__Texte présenté__:

━━━━━━━━━━

Bien placée pour « mener le réquisitoire » contre Trump

Visiblement bien préparée pour le débat démocrate jeudi, elle a mis en avant son histoire personnelle pour se dire blessée par les déclarations de l’ancien vice-président Joe Biden sur ses échanges « courtois » avec des sénateurs ségrégationnistes, il y a des années. Puiselle l’a mis en difficulté en révélant, dans un moment chargé d’émotion, qu’elle allait enfant à l’école dans l’un des bus chargés d’amener, après des décennies de ségrégation, les écoliers noirs dans les quartiers blancs. Elle l’a accusé d’avoir été contre ce service public, ce qu’il dément.

Sa sortie contre le favori des sondages a marqué le débat le plus regardé de l’histoire des primaires démocrates. Et elle l’a ancrée parmi les prétendants sérieux à la Maison Blanche, après plusieurs mois passés en deuxième plan, en dépit d’un lancement de campagne en fanfare en début d’année. Son équipe insiste sur son passé de procureure pour la présenter en candidate la mieux placée pour « mener le réquisitoire » contre Donald Trump, et battre le républicain à la présidentielle de novembre 2020.

Noire, quinqua: « parfaite »

Depuis les débuts de sa carrière, Kamala Harris accumule les titres de pionnière. Après deux mandats de procureure à San Francisco (2004-2011), elle a été élue, deux fois, procureure de Californie (2011-2017), devenant alors la première femme, mais aussi la première personne noire, à diriger les services judiciaires de l’Etat le plus peuplé du pays. Puis en janvier 2017, elle a prêté serment au Sénat à Washington, s’inscrivant comme la première femme originaire d’Asie du Sud et seulement la seconde sénatrice noire dans l’histoire américaine.

━━━━━━━━━━

__Consignes__:
**A.** Recopiez le passage du texte sur Kamala Harris situé entre « Depuis les débuts » et « dans l’histoire américaine. », ces deux bornes comprises.
**B.** Prolongez le texte sur Kamala Harris à la suite de sa dernière phrase.

━━━━━━━━━━

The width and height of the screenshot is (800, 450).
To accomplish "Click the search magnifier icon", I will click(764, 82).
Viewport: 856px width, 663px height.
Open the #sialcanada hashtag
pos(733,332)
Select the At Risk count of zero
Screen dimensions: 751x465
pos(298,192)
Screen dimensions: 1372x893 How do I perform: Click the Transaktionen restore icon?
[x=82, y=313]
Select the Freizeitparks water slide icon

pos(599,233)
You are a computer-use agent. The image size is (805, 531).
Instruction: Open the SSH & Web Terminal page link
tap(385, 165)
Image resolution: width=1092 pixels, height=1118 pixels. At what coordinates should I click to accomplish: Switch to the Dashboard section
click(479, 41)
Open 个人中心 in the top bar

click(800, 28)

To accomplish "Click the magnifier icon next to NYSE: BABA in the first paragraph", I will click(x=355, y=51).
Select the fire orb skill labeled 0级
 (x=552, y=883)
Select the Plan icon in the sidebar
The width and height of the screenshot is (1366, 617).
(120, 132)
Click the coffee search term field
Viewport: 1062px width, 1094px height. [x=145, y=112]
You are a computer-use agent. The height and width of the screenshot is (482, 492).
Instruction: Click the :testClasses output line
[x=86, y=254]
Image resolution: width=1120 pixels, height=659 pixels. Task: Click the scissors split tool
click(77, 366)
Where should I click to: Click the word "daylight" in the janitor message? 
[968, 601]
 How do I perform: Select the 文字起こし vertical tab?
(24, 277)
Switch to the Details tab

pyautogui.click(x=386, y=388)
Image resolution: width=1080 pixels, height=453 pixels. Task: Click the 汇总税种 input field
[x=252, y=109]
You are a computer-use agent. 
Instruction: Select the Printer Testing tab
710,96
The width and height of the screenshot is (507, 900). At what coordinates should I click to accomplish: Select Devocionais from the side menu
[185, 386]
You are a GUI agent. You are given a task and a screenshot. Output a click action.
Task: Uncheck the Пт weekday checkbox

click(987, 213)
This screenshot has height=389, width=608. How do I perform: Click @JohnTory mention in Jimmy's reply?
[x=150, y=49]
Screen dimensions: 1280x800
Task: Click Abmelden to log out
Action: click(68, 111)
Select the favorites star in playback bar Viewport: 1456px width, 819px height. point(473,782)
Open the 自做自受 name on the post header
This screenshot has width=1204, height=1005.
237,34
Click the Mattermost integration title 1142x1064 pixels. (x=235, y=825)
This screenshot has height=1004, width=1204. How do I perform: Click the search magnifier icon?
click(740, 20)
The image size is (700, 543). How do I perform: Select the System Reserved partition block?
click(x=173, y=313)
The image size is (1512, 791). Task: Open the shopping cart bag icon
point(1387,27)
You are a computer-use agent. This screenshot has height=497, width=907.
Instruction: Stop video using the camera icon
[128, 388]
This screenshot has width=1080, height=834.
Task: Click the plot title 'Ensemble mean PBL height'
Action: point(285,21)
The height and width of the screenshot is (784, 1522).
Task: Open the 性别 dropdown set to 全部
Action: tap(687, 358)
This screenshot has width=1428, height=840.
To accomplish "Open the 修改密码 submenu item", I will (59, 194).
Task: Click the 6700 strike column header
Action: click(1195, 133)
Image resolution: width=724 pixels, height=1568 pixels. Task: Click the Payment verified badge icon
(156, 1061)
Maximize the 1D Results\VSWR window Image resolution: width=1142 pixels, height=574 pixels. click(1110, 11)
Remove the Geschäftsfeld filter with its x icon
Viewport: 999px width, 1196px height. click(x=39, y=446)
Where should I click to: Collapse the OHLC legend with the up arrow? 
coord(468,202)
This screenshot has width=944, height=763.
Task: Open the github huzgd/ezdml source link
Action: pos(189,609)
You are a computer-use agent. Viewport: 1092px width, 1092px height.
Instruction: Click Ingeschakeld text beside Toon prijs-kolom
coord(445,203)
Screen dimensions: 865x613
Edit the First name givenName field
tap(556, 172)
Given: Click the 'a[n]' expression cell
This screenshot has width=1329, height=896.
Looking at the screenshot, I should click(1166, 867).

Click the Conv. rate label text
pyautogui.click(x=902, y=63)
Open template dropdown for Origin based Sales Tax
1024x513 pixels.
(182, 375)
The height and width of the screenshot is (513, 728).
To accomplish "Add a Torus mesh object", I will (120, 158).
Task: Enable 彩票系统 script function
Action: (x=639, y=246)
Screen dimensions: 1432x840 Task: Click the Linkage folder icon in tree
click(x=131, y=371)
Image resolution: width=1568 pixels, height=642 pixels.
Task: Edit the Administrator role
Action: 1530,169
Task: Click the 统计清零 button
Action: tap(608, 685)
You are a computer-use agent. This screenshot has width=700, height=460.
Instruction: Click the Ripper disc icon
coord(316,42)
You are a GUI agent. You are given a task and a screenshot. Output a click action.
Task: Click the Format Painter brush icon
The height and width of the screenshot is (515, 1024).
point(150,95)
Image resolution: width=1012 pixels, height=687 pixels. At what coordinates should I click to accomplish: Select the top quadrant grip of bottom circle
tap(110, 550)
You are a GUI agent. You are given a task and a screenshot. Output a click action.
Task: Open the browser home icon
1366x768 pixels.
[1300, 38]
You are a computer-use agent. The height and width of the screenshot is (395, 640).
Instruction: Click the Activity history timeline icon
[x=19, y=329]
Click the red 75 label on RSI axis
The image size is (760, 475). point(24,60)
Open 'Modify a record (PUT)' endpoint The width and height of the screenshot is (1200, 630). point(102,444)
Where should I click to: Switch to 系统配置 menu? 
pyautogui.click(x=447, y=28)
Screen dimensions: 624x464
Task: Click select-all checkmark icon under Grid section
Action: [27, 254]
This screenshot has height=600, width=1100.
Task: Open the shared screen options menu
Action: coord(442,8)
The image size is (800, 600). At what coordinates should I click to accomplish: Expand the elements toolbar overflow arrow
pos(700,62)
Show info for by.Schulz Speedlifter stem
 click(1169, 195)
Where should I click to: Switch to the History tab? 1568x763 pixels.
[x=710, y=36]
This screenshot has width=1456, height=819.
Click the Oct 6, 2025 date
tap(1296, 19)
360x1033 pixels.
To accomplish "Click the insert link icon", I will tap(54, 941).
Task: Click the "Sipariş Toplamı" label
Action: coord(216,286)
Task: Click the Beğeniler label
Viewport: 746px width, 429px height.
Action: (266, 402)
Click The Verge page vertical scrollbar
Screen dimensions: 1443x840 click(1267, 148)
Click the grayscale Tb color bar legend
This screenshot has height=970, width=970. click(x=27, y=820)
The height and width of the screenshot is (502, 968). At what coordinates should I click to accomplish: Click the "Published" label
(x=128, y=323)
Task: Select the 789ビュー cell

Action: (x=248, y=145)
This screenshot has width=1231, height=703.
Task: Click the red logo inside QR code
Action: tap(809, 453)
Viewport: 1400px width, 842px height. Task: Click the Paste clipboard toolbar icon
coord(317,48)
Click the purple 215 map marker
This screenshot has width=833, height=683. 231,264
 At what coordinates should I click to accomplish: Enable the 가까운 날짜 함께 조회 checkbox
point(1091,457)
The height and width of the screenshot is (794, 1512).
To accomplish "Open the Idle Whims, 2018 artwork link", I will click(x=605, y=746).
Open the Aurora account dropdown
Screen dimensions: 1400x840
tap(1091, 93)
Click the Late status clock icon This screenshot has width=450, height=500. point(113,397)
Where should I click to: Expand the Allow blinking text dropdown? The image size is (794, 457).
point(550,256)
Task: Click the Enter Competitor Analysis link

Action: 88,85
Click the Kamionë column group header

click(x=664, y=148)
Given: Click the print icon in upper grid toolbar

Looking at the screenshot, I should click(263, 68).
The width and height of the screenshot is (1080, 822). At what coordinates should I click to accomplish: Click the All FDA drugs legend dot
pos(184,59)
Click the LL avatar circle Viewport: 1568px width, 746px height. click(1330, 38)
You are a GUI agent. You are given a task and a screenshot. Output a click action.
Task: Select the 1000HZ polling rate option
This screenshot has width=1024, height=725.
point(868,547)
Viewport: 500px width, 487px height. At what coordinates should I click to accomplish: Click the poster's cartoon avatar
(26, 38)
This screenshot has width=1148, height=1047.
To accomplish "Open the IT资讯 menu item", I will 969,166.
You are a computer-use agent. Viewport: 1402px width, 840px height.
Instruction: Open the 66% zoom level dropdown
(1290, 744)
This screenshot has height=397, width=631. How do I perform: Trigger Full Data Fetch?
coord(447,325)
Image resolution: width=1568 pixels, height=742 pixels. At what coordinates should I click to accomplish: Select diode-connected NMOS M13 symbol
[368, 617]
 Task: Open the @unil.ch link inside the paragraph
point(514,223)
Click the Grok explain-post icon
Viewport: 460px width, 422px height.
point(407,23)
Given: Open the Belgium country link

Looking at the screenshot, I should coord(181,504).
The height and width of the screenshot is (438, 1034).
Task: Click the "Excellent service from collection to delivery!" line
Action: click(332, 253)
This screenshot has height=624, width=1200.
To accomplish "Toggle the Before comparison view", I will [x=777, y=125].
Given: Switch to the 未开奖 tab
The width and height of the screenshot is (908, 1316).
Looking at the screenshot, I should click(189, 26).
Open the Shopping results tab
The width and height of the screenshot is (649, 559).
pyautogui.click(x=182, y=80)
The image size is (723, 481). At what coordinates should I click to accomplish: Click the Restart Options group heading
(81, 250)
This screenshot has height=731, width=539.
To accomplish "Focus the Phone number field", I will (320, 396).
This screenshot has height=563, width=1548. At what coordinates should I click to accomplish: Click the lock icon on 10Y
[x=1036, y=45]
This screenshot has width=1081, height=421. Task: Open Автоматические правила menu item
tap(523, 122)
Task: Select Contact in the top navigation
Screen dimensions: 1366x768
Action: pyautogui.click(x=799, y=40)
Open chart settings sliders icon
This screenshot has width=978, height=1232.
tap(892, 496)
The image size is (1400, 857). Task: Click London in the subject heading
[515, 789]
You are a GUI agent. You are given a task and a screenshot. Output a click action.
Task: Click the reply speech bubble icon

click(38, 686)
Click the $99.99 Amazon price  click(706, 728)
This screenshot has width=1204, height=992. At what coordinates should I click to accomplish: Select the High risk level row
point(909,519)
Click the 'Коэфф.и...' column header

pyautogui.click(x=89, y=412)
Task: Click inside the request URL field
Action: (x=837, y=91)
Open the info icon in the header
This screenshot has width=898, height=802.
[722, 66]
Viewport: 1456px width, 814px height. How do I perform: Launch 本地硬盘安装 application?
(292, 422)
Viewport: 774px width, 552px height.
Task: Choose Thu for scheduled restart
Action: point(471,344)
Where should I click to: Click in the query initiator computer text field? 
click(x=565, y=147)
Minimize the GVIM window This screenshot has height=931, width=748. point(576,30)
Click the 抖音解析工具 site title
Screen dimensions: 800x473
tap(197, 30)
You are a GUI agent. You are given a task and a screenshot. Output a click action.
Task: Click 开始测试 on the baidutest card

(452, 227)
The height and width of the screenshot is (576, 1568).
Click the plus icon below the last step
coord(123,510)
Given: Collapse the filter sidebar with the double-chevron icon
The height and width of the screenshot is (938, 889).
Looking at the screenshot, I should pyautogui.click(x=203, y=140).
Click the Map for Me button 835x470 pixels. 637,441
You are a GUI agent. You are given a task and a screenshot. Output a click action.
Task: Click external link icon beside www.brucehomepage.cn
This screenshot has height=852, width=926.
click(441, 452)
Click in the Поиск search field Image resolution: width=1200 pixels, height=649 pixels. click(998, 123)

━━━━━━━━━━

__Résultats de l'exercice__:
**A.**
Depuis les débuts de sa carrière, Kamala Harris accumule les titres de pionnière. Après deux mandats de procureure à San Francisco (2004-2011), elle a été élue, deux fois, procureure de Californie (2011-2017), devenant alors la première femme, mais aussi la première personne noire, à diriger les services judiciaires de l’Etat le plus peuplé du pays. Puis en janvier 2017, elle a prêté serment au Sénat à Washington, s’inscrivant comme la première femme originaire d’Asie du Sud et seulement la seconde sénatrice noire dans l’histoire américaine.

**B.**
Grâce à son expérience dans les branches judiciaire, exécutive et législative, « Harris est parfaite », déclarait récemment Marguerite Willis, une avocate venue la voir à Columbia, capitale de la Caroline du Sud.

« Elle n’est pas trop âgée (……) et c’est une femme noire, ce que je trouve très important en ce moment » où le racisme augmente sous la présidence Trump, selon cette femme blanche, ex-candidate démocrate au poste de gouverneur de cet Etat du sud-est. « Et puis, Mme Harris est une femme, une femme qui sait ce qu’elle veut et comment l’obtenir. »

Elle attendait la sénatrice venue rencontrer quelques dizaines d’électrices dans les jardins d’une belle demeure coloniale. Dans le public, plusieurs femmes étaient fières de souligner qu’elles appartenaient à la même association d’étudiantes noires (Alpha Kappa Alpha) que Kamala Harris, ancienne élève de l’université Howard fondée à Washington pour accueillir les étudiants noirs en pleine ségrégation.

« Un espoir »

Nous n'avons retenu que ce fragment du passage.